I'm trying to set strong tag on some text inside p tag. i managed to do this but getting some weird spacing
Working on set design, illustration, graphic design, wardrobe management, prop masters, makeup artists, <strong> special effects supervisors </strong>, and more are some of the responsibilities of this position.
In this example as you can see there is a space inside the strong tag, which making the paragraph look a bit weird with the comma after the space.
my code
text = el.text
el.clear()
match = re.search(r'\b%s\b' % str(
keyword), text, re.IGNORECASE)
start, end = match.start(), match.end()
el.append(text[:start])
strong_tag = soup.new_tag('strong')
strong_tag.append(text[start:end])
el.append(strong_tag)
el.append(text[end:])
Also when saving the html into a file, it's prettified. Is there a way keep it minified ?
After editing the HTML with bs4 I'm doing
return soup.decode('utf-8')
and than saving to html.
the output is like that:
<p>
some text
<strong>strong</strong>
rest of the paragraph
</p>
I would really love to keep it
<p>some text <strong>strong</strong> rest of the paragraph</p>
Hope I find the solution here, Thank's in advance.
CodePudding user response:
Script seems to work, there are no additional spaces and it is not clear, why to .decode('utf-8')

▶ [Complete the following]
**A)** List every responsibility that the example sentence in the thread on bold text in Beautiful Soup names, leaving out "and more".
**B)** Carry on the thread on bold text in Beautiful Soup from its final sentence.

▶ [Collected material]
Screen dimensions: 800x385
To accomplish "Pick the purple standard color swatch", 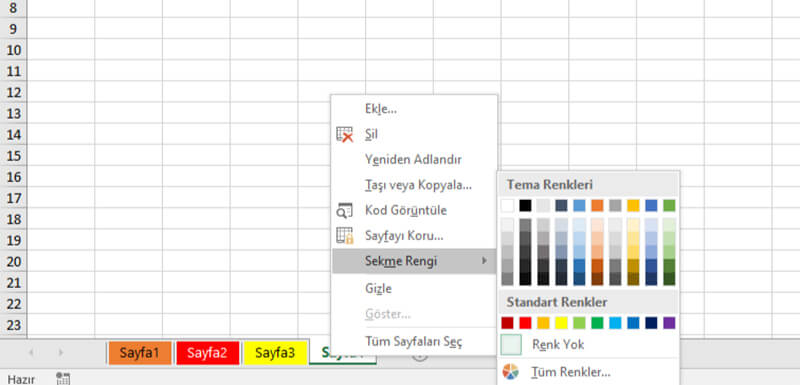I will point(669,323).
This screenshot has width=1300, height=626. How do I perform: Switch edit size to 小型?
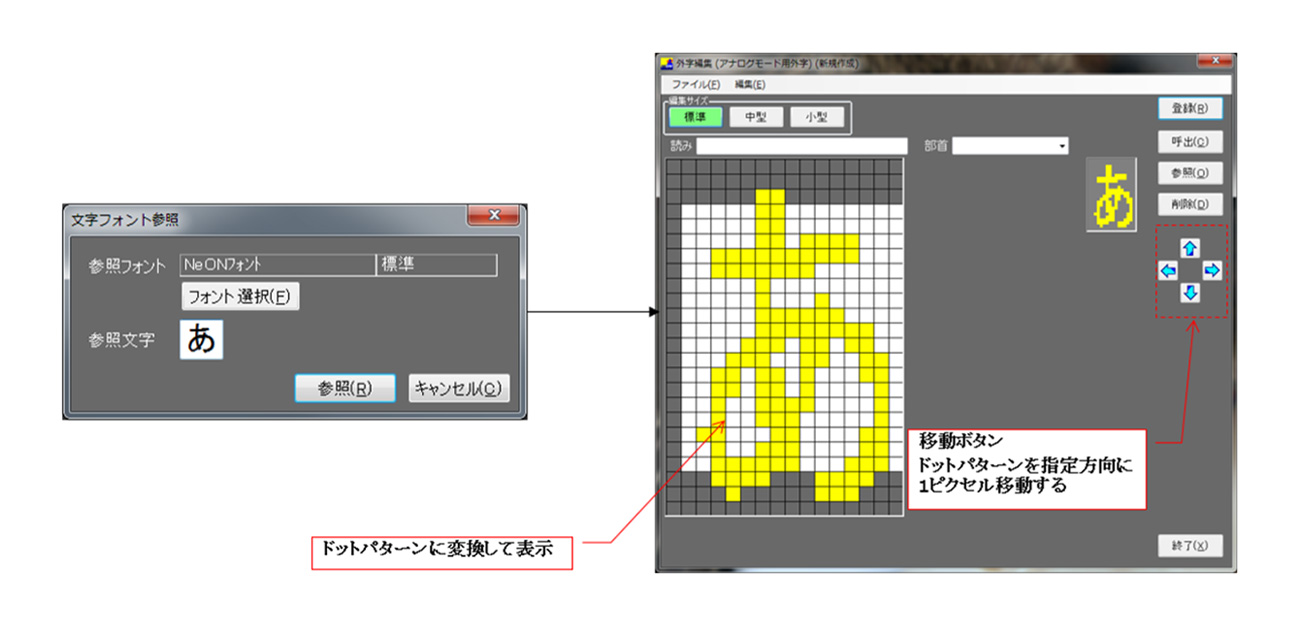[815, 117]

▶ [Results]
**A)** set design, illustration, graphic design, wardrobe management, prop masters, makeup artists, special effects supervisors

**B)**
- May simply convert your BeautifulSoup
object back to a string:
str(soup)
Example
from bs4 import BeautifulSoup
import re
html = '''<p>some text strong rest of the paragraph</p><p>some text strong rest of the paragraph</p><p>some text strong rest of the paragraph</p>'''
keyword = 'strong'
soup = BeautifulSoup(html, 'html.parser')
for p in soup.select('p'):
text = p.text
p.clear()
match = re.search(r'\b%s\b' % str(
keyword), text, re.IGNORECASE)
start, end = match.start(), match.end()
p.append(text[:start])
strong_tag = soup.new_tag('strong')
strong_tag.append(text[start:end])
p.append(strong_tag)
p.append(text[end:])
str(soup)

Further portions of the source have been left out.